Kirsten Birkett explains how this worked out in Galileo’s day:

 No debate is ever conducted entirely on the basis of high ideals. It is rare to find arguments decided on intellectual matters alone. The story of opposition to Galileo moves now from theoretical matters into the murkier, though far more intriguing, waters of academic infighting. “Old science v new science” had a human element. Galileo was not merely challenging ideas; he was challenging the people who held those ideas, and people in the sixteenth and seventeenth centuries were no less self-interested or status-conscious than they are now. This reality of human nature, though it takes some of the lofty ring out of the story, was probably one of the biggest obstacles to acceptance of Copernican theory. Astronomers, my dear chap, do not do physics.

Astronomers in the sixteenth century were mere mathematicians, and that was an insult. As we have seen, mathematics was not thought of as anything to do with the real world. Consequently, astronomy was not about reality. It was about mathematical calculations. Astronomers created tables and star charts which would enable people to know where the planets were in the sky at any time, and draw up astrological predictions. In his lifetime, Copernicus was best known for his assistance in reforming the calendar. No one thought that astronomers really knew how the universe worked. Imagine a computer program which has dates of previous eclipses fed in, and an algorithm for calculating from that data when future eclipses will be. It can tell you the answer, but it tells you nothing about what is really happening in an eclipse. Astronomers were like that. They came up with answers—they didn’t know anything about what really happened in the physical universe. That was the domain of the natural philosophers. The disciplinary difference was reflected in position and salary. Astronomers were the lowest of the low in universities. There was no such thing as a doctorate in astronomy in Italian universities—it was only taught at an undergraduate level. In fact, most astronomers also studied medicine in the hope of gaining more money and status. Astronomers were mere calculators—not real intellectuals at all.
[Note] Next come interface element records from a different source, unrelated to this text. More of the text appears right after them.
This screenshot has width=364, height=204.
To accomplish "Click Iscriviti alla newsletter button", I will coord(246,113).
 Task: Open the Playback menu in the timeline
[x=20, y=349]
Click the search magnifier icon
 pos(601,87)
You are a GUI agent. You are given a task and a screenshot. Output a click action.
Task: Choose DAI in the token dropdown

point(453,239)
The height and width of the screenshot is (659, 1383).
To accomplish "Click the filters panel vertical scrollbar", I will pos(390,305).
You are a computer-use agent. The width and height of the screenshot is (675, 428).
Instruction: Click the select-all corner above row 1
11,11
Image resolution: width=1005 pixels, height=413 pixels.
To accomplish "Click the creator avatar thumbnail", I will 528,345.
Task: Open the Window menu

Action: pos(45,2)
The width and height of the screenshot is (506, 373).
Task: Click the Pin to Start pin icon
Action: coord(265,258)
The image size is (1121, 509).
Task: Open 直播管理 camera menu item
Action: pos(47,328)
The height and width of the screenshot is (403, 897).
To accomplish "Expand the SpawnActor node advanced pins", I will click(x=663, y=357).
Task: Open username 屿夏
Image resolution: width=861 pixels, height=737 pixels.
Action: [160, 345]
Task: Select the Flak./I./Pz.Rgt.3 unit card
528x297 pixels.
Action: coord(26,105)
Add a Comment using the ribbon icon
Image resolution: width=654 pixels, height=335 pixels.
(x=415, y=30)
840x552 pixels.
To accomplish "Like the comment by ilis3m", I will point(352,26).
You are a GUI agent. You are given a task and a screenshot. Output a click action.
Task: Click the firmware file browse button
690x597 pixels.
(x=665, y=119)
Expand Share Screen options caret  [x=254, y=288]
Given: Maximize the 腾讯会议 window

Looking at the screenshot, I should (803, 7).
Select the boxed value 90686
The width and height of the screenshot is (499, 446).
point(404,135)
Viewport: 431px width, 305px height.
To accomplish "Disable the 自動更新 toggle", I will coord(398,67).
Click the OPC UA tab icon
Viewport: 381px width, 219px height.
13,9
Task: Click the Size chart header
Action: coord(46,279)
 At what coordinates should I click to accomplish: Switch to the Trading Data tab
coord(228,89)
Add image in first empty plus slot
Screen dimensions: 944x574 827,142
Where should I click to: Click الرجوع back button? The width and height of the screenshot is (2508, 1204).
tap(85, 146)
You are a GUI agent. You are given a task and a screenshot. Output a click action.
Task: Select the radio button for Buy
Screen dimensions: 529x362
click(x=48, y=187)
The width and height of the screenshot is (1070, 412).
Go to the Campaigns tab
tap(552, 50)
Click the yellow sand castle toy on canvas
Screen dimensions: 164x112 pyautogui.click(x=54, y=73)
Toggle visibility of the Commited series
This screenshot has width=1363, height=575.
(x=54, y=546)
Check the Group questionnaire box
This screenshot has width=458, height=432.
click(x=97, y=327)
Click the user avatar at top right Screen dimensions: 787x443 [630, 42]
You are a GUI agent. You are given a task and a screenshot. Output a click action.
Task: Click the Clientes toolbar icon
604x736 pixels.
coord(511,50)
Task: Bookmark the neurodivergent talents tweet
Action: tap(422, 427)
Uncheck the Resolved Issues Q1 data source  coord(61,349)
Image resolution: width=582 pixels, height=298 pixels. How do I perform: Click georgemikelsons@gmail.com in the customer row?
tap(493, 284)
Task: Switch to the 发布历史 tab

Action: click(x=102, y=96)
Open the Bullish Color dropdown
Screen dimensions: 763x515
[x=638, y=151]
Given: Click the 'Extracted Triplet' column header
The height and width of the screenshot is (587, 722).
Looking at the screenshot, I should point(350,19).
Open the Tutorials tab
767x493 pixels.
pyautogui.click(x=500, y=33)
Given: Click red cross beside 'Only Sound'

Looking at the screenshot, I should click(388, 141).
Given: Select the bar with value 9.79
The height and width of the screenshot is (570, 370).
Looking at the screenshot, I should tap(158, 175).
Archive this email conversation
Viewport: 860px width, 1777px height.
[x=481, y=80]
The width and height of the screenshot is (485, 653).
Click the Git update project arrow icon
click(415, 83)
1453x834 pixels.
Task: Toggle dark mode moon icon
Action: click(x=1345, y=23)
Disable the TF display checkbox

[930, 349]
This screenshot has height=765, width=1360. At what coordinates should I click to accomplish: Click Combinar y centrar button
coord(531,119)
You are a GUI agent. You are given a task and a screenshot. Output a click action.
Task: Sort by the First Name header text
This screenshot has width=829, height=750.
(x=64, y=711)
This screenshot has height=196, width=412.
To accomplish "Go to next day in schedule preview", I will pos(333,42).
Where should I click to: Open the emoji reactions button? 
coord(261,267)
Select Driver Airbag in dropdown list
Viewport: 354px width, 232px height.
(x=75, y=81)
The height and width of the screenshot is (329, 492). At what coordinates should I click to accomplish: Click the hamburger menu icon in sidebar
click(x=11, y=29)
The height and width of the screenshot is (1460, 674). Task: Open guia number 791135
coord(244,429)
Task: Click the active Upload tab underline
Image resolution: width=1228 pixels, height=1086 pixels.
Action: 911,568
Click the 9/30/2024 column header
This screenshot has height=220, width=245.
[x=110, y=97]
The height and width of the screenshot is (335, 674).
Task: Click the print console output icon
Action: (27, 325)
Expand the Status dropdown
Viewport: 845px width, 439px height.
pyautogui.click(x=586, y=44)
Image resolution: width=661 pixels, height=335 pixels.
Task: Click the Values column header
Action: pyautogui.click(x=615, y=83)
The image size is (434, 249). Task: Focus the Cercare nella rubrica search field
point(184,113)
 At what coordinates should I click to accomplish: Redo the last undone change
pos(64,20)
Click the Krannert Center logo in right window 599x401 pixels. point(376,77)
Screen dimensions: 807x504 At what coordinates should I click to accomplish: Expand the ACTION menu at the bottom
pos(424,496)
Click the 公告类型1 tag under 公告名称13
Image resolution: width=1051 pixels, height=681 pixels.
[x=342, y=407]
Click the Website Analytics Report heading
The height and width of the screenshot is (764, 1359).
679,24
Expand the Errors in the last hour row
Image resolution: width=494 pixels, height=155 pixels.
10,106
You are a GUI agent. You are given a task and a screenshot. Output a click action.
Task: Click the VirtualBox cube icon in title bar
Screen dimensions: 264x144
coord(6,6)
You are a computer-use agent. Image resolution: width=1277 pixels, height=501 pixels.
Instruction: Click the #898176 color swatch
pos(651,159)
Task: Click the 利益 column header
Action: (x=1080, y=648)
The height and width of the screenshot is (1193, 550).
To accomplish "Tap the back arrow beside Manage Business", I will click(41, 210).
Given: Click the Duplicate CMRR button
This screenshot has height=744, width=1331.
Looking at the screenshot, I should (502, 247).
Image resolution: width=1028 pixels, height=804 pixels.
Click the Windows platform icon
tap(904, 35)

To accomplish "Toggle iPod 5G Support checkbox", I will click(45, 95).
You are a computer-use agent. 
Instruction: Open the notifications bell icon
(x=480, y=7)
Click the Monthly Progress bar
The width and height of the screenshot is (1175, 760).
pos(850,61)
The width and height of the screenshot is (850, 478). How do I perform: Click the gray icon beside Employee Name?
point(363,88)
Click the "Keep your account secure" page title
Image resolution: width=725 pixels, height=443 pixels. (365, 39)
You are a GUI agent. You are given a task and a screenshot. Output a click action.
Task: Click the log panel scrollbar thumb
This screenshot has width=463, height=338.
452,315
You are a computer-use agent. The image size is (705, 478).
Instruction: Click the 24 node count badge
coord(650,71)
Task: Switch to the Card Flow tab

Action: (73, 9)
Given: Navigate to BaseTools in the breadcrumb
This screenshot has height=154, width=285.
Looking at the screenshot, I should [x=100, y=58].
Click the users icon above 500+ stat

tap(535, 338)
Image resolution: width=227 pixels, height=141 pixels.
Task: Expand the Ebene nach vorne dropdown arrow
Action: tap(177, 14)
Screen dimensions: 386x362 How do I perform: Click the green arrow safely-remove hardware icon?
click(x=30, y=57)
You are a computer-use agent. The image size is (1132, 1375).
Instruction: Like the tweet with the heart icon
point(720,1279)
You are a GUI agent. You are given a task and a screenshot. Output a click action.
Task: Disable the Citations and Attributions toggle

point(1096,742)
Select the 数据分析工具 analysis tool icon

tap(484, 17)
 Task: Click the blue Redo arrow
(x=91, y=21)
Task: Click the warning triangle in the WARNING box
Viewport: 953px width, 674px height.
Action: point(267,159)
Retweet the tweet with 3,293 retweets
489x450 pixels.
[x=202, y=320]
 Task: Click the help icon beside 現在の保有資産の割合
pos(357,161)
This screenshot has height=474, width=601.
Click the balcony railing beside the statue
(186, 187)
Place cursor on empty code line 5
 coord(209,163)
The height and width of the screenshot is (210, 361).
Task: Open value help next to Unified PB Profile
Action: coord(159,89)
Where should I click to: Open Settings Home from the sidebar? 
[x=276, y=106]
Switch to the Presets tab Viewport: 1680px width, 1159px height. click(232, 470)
Galileo Galilei was one of this group. He was the son of a court musician, and though he studied medicine at his father’s wish he never completed his degree. His interest was always mathematics, which he had himself taught outside the regular university curriculum. On his own he worked on physics and hydrostatic problems, and gave private lessons in math. Amongst other things he lectured on the geometry of Dante’s hell until he obtained his first position as a lecturer in mathematics at the University of Pisa. He later moved to be Professor of Mathematics at the university of Padua. He continued giving private lessons, developing his own ideas based on Archimedes rather than Aristotle. He wrote a treatise on fortifications; invented a horse-driven pump, a military compass, and a thermometer; experimented with the pendulum, observed the supernova of 1604, and developed theories on hydrostatics and projectiles. Yet he remained, overall, a low-status intellectual on a low salary.

Galileo could not but be intensely irritated by this situation. He was a brilliant mathematician, with an international reputation for his observations and inventions. He had what he thought sound theories about physics, yet he was still not allowed to be thought of, or called, a ‘philosopher’. It was more than a title, as he well knew—without it, he was simply not allowed to contribute to discussions about the way the world actually is. He wanted to be taken seriously as a theorist and an intellectual. In other words, he wanted to change, single-handedly, the disciplinary boundaries that had been in place for centuries. It is some testimony to his force of personality and entrepreneurial ability that to a certain extent he succeeded—but at the cost of pushing people very hard, with its subsequent disastrous consequences for himself.